Task — Where a line below includes the word "label", copy that line.

Stored dataset items:
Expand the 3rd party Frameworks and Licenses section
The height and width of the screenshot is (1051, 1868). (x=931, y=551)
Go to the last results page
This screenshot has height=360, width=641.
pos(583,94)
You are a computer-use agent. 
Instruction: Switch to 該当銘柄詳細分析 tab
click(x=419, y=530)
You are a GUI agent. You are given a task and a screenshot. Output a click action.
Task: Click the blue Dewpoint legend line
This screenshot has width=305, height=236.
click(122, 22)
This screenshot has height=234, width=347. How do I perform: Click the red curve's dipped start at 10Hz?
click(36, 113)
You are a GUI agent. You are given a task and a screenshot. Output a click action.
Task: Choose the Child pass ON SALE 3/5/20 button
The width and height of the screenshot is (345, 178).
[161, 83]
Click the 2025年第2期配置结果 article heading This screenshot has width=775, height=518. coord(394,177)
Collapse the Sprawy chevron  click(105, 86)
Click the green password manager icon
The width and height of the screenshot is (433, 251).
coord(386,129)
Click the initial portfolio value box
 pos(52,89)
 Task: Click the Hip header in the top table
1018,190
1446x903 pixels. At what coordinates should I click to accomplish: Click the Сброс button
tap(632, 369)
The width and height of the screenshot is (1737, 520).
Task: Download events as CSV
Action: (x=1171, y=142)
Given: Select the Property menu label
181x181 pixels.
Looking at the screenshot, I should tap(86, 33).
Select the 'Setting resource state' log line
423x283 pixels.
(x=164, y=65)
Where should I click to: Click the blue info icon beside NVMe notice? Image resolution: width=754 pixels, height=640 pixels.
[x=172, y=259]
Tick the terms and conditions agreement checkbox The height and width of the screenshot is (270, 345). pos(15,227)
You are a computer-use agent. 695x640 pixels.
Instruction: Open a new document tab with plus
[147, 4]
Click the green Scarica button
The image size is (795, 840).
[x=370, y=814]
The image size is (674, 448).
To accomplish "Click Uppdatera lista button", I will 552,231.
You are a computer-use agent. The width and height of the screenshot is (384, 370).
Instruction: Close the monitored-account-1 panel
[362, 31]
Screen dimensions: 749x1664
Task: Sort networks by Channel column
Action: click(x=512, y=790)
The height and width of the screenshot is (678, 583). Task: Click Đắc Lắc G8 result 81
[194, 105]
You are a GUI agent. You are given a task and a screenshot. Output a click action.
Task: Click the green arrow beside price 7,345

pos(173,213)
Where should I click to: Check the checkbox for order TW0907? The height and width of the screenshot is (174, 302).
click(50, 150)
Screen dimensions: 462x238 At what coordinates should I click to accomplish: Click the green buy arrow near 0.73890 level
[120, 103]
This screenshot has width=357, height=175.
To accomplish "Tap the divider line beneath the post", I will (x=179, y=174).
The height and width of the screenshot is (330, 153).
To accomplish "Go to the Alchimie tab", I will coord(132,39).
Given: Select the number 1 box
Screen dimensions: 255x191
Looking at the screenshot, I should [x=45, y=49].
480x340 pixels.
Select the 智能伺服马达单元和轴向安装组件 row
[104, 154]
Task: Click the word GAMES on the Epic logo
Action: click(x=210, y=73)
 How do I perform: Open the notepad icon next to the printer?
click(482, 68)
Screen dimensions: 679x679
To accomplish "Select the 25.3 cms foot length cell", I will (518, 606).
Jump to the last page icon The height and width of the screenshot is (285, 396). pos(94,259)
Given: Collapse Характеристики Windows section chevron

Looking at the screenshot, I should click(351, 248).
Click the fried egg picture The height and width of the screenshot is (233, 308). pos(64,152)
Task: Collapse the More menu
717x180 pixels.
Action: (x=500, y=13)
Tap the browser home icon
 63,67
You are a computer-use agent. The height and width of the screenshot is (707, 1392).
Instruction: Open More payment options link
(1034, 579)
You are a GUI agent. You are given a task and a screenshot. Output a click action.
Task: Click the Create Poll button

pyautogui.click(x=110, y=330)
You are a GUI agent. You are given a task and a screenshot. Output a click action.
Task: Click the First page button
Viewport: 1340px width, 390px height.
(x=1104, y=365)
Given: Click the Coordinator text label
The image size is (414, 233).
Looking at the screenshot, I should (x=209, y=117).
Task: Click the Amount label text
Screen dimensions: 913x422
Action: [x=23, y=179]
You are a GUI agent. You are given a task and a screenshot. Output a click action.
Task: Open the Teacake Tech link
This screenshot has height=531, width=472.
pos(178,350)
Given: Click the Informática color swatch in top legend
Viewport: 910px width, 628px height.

Exercise result —
Given: Select the Property menu label
Given: Click the Coordinator text label
Task: Click the Amount label text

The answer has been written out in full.